(Beginning of Data for review)
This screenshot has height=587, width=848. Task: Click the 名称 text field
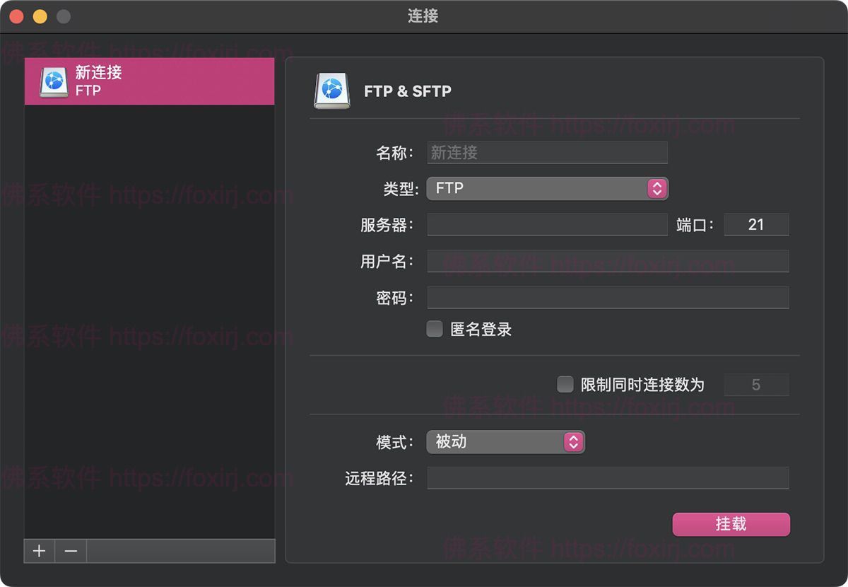click(x=548, y=152)
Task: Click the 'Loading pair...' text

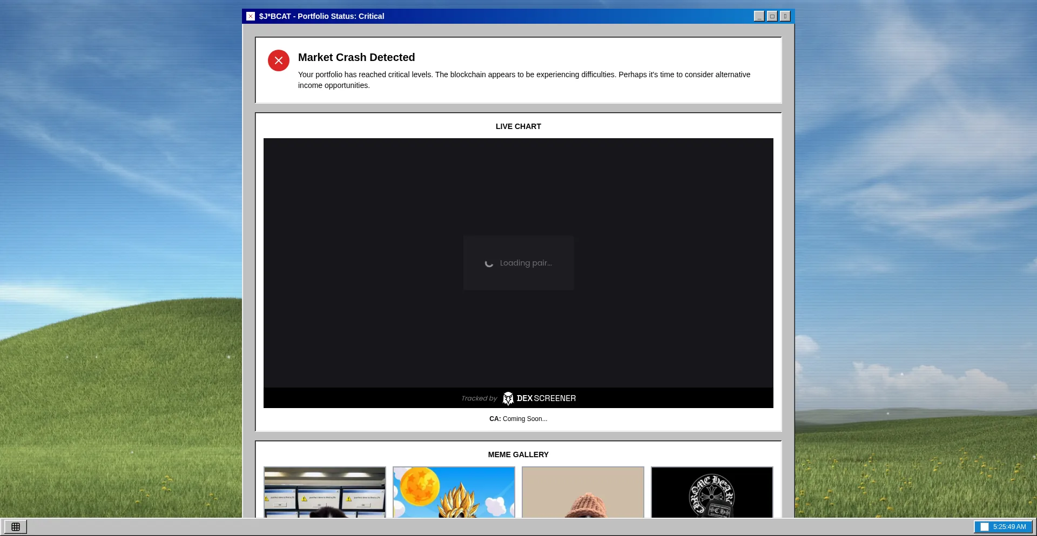Action: tap(526, 263)
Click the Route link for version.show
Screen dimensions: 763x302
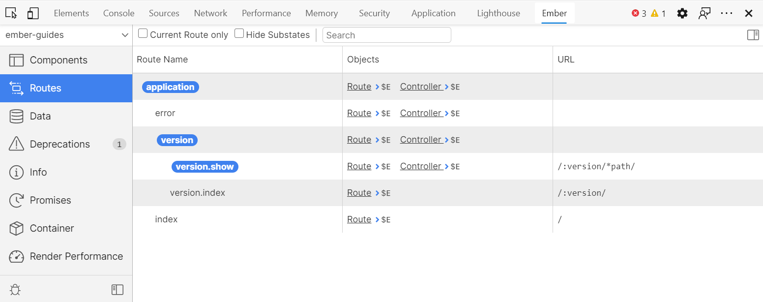click(359, 166)
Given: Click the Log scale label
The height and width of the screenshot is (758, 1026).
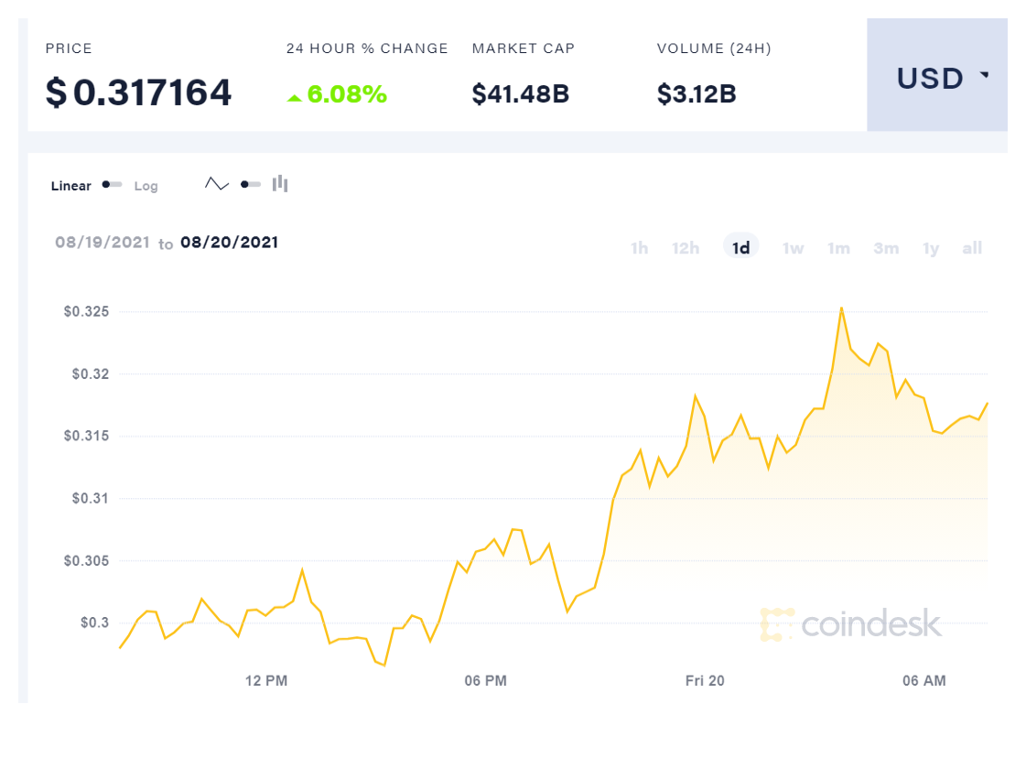Looking at the screenshot, I should coord(146,186).
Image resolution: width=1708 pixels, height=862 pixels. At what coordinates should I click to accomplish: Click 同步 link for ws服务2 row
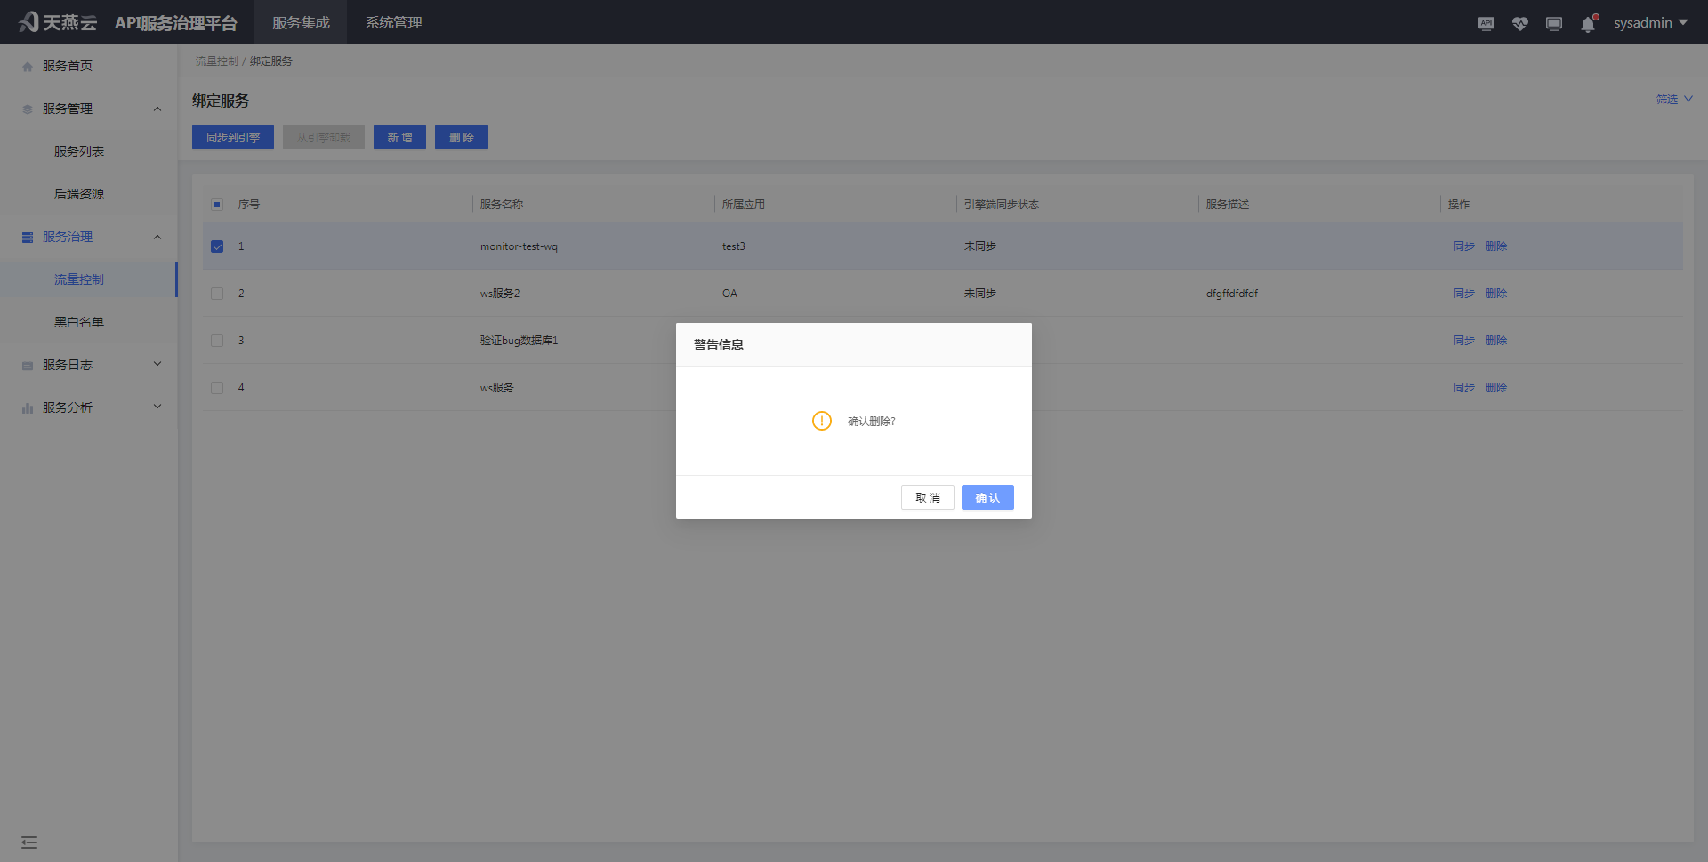(x=1463, y=294)
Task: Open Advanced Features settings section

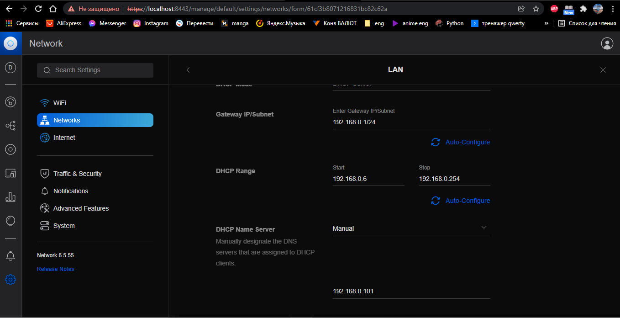Action: tap(81, 208)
(End of Data for review)
▶ **Work required**
Copy out all the entries exactly. Images stay out of the copy.

▶ **Answer**
This screenshot has height=587, width=848. Task: Click the 名称 text field
click(x=548, y=152)
Task: Click the 'Loading pair...' text

Action: tap(526, 263)
Click the Route link for version.show
Screen dimensions: 763x302
click(359, 166)
Given: Click the Log scale label
The height and width of the screenshot is (758, 1026).
Looking at the screenshot, I should coord(146,186).
Image resolution: width=1708 pixels, height=862 pixels. At what coordinates should I click to accomplish: Click 同步 link for ws服务2 row
(x=1463, y=294)
Task: Open Advanced Features settings section

Action: tap(81, 208)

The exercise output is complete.